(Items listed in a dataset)
++++++++
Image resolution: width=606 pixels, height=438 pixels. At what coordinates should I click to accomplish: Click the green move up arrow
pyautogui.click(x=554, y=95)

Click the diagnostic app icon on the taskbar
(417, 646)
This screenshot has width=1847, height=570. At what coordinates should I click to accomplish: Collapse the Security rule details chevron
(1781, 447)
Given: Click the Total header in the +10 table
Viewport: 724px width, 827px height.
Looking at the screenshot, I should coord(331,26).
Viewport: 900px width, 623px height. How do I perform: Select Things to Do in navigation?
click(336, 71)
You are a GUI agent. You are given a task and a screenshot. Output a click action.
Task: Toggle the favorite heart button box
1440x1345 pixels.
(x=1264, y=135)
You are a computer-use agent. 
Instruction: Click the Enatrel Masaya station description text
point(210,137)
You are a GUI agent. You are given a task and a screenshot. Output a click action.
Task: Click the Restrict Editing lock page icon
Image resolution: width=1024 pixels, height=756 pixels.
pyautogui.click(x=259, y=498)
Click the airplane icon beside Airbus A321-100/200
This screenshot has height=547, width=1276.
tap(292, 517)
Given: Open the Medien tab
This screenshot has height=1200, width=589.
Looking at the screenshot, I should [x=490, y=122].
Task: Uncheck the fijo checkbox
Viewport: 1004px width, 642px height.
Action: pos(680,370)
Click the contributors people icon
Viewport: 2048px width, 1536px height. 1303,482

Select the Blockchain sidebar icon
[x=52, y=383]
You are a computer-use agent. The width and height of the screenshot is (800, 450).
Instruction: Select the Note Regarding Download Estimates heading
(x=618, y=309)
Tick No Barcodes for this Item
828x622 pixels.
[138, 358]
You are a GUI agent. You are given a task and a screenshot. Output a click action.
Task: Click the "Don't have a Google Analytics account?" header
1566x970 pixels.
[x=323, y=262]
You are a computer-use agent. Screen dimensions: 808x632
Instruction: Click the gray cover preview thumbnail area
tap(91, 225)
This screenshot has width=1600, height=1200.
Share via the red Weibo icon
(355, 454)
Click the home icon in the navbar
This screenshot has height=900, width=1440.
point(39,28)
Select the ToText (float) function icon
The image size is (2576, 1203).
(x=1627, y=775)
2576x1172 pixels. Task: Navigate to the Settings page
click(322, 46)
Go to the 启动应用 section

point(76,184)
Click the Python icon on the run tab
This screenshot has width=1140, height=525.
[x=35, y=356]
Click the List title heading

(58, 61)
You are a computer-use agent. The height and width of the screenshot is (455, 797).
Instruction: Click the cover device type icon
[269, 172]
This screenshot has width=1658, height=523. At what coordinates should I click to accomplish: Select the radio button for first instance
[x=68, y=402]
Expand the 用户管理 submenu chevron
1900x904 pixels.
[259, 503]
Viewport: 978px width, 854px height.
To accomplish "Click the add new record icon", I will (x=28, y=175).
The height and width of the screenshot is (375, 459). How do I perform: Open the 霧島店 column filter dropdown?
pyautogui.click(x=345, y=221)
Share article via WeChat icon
++++++++
Reproduce all of the records above word for word.

■ Result ■
Image resolution: width=606 pixels, height=438 pixels. At what coordinates should I click to accomplish: Click the green move up arrow
pyautogui.click(x=554, y=95)

Click the diagnostic app icon on the taskbar
(417, 646)
This screenshot has width=1847, height=570. At what coordinates should I click to accomplish: Collapse the Security rule details chevron
(1781, 447)
Given: Click the Total header in the +10 table
Viewport: 724px width, 827px height.
Looking at the screenshot, I should coord(331,26).
Viewport: 900px width, 623px height. How do I perform: Select Things to Do in navigation?
click(336, 71)
You are a GUI agent. You are given a task and a screenshot. Output a click action.
Task: Toggle the favorite heart button box
1440x1345 pixels.
(x=1264, y=135)
You are a computer-use agent. 
Instruction: Click the Enatrel Masaya station description text
point(210,137)
You are a GUI agent. You are given a task and a screenshot. Output a click action.
Task: Click the Restrict Editing lock page icon
Image resolution: width=1024 pixels, height=756 pixels.
pyautogui.click(x=259, y=498)
Click the airplane icon beside Airbus A321-100/200
This screenshot has height=547, width=1276.
tap(292, 517)
Given: Open the Medien tab
This screenshot has height=1200, width=589.
Looking at the screenshot, I should [x=490, y=122].
Task: Uncheck the fijo checkbox
Viewport: 1004px width, 642px height.
Action: pos(680,370)
Click the contributors people icon
Viewport: 2048px width, 1536px height. 1303,482

Select the Blockchain sidebar icon
[x=52, y=383]
You are a computer-use agent. The width and height of the screenshot is (800, 450).
Instruction: Select the Note Regarding Download Estimates heading
(x=618, y=309)
Tick No Barcodes for this Item
828x622 pixels.
[138, 358]
You are a GUI agent. You are given a task and a screenshot. Output a click action.
Task: Click the "Don't have a Google Analytics account?" header
1566x970 pixels.
[x=323, y=262]
You are a computer-use agent. Screen dimensions: 808x632
Instruction: Click the gray cover preview thumbnail area
tap(91, 225)
This screenshot has width=1600, height=1200.
Share via the red Weibo icon
(355, 454)
Click the home icon in the navbar
This screenshot has height=900, width=1440.
point(39,28)
Select the ToText (float) function icon
The image size is (2576, 1203).
(x=1627, y=775)
2576x1172 pixels. Task: Navigate to the Settings page
click(322, 46)
Go to the 启动应用 section

point(76,184)
Click the Python icon on the run tab
This screenshot has width=1140, height=525.
[x=35, y=356]
Click the List title heading

(58, 61)
You are a computer-use agent. The height and width of the screenshot is (455, 797).
Instruction: Click the cover device type icon
[269, 172]
This screenshot has width=1658, height=523. At what coordinates should I click to accomplish: Select the radio button for first instance
[x=68, y=402]
Expand the 用户管理 submenu chevron
1900x904 pixels.
[259, 503]
Viewport: 978px width, 854px height.
To accomplish "Click the add new record icon", I will (x=28, y=175).
The height and width of the screenshot is (375, 459). How do I perform: Open the 霧島店 column filter dropdown?
pyautogui.click(x=345, y=221)
Share article via WeChat icon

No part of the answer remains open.